Whenever the soldiers left the center on missions, they drove west on Julia Street and away from the throngs of people begging for food and water along Convention Center Boulevard. "When they saw the soldiers, they'd think, 'That's food,' " said Sgt. Karla Spillers, 26. "We didn't have any for them. We had to feed our own people."

Spillers said she felt pain at the knowledge that teenage girls were wandering around the center, alone, knowing they were possible prey.

"There were prisoners, mobsters, gangs" in there, she said.

Almost as soon as they arrived, Guard commanders became concerned enough about the safety of their troops that they ordered more weapons and ammunition. On Wednesday night, there was kicking and banging on the doors to Hall A, where the guardsmen were. "They were trying to break the doors and get us," said Anderson. "They knew we were there."

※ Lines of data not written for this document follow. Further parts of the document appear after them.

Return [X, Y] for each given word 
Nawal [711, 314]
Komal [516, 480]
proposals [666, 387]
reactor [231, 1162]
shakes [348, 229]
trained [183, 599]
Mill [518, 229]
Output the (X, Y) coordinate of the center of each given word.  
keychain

"About 9 that night, we started barricading the doors," said Staff Sgt. Bryan Lowery, a supply sergeant with the 527th battalion.

Guardsmen parked at least three dump trucks next to the doors to block them, and Lowery began dispensing weapons and ammunition.

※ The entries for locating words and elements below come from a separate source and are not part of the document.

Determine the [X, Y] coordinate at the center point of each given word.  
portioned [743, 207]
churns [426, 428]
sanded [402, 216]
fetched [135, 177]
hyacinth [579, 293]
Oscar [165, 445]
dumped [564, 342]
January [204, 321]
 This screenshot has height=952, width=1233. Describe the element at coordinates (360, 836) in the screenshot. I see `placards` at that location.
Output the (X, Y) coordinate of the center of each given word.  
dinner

"It scared me," Spillers recalled. "Everyone went to get their weapons from the backs of the trucks."

That night, Guard commanders figured the convention center was untenable as a staging base. And they, too, left the center despite what Fore said were his pleas to stay.

"We were told they couldn't help us unless the order came down from the top, from a lot of people," Fore said. "The only time they partnered with us was when there were gunshots in the area where they were actually staying. They protected themselves."

Maj. Keith Waddell, commander of the 769th Engineer Battalion, said his unit was never asked to quell the violence at the convention center. "The idea of helping with the convention center never came up," he said. "We were just preparing ourselves for the next mission."

Waddell said he believes that, if so ordered, the Louisiana Guard forces present would have been adequate to get the center under control.

"I feel confident we could have controlled it, with the numbers we had," Waddell said.

But senior commanders indicated they had ruled out that possibility. Col. Stephen C. Dabadie, chief of staff of the Louisiana National Guard, said the engineer units were "not designed to secure the convention center."